Separate Accounts Required
Separate accounting is required in several situations. Notably, separate accounting is required where vesting on employer contributions must be earned. If separate accounting of amounts in excess of the IRC Sec. 415(c) limit is not done, then none of the amounts under the contract are considered to qualify for the tax preferences given 403(b) plans. Separate accounting is also required for designated Roth contributions to 403(b) plans. Separate accounting has long been required for pre-1989 and after-tax contributions made to 403(b) plans if employees wish to take distributions before a triggering event.

Catch-Up Deferral Contributions
If an employee is eligible for both the special 403(b) catch-up contribution under IRC Sec. 402(g)(7) and the age 50 catch-up contribution, the special 403(b) catch-up is deemed made first.

Miscellaneous Issues

  • Hardship distributions from 403(b) plans will generally follow the same rules as 401(k) plan hardship distributions, including applying the same safe harbors.
  • Separate contracts of incidental life insurance will no longer be allowed with 403(b) plans.
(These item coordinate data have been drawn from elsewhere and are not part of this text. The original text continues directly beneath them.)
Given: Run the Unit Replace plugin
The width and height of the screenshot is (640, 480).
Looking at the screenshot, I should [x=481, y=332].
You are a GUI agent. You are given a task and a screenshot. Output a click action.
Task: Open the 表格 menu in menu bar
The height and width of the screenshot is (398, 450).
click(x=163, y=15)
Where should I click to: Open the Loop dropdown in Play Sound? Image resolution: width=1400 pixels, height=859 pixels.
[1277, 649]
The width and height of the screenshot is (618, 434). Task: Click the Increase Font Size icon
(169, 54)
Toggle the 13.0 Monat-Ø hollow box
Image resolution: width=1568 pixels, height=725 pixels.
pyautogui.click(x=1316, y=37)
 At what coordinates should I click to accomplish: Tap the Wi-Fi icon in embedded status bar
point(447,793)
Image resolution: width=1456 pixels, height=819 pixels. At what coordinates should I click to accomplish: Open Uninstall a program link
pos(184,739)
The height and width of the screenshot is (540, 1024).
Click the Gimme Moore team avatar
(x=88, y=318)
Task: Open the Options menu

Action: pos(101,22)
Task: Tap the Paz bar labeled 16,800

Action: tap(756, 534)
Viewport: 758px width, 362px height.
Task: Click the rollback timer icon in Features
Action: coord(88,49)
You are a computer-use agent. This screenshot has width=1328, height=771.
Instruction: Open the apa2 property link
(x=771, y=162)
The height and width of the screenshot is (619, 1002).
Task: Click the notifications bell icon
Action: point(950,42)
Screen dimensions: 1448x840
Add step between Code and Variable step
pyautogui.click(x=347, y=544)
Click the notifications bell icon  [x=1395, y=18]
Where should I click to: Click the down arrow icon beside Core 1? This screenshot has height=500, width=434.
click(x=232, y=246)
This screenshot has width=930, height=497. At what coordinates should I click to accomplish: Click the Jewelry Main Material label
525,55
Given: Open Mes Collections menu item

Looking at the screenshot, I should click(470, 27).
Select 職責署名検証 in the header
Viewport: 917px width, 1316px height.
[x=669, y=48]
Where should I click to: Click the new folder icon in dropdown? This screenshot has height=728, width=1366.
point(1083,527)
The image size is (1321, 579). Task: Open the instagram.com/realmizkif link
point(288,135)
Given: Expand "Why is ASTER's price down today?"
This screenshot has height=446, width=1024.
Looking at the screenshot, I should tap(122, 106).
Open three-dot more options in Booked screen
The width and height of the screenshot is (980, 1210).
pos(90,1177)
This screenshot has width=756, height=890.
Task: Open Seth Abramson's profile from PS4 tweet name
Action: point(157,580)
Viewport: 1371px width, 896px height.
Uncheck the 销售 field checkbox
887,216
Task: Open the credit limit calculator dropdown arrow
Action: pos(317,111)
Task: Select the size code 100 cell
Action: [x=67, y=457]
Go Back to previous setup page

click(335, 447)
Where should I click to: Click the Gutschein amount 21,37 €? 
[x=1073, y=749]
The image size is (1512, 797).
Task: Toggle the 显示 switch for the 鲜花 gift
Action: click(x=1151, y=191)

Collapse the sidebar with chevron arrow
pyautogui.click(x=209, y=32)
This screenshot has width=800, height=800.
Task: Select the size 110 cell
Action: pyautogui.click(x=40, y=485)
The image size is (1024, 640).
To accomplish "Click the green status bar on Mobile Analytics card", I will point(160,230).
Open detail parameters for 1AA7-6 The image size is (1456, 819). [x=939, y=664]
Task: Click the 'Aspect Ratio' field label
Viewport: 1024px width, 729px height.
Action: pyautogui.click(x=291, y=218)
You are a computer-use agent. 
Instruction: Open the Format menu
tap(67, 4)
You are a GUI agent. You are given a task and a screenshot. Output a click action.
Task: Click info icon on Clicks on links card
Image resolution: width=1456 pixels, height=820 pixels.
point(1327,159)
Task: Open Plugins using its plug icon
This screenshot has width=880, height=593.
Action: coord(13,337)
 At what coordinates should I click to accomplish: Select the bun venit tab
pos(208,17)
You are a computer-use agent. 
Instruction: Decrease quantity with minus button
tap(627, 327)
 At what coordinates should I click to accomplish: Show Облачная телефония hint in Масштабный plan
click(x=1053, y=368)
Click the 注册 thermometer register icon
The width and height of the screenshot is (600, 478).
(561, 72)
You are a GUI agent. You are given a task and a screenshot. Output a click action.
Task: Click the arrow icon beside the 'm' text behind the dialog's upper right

The IRS has established an exception for contracts issued up to 60 days after publication of the regulations (July 26, 2007). These contracts are grandfathered in the existing plan. Incidental death and disability benefits are permitted.
  • The final regulations state that severance from employment occurs when an employee no longer works for an eligible employer or works in a capacity that is not employment with an eligible employer. IRS examples include an employee transferring from a not-for-profit to a for-profit hospital or an employee who ceases to work for a public school but who still is employed by the state.
  • Pre-1989 pretax deferrals (not earnings) and after-tax employee contributions may be distributed before a distribution trigger occurs.
  • If the employer makes matching contributions to the plan (an ERISA-governed plan), the matching contributions are subject to the same IRC Sec. 401(m) nondiscrimination requirements and testing as 401(k) plan matching contributions.
  • The final 403(b) regulations reiterate provisions of the proposed regulations that state that qualified domestic relations order (QDRO) procedures apply to 403(b) plans.
  • A payer is required to give a 403(b) plan participant adequate notification of the option to roll over an eligible rollover distribution (ERD) to another plan or to an IRA, and to withhold and remit to the IRS 20 percent of any such ERD amount that is paid to a plan participant instead of being rolled over.

Most of these rule changes make 403(b) plans even more similar to 401(k) plans. Yet, 403(b) plan administrators, investment providers, third-party administrators, and plan participants will need time to adjust to the many changes.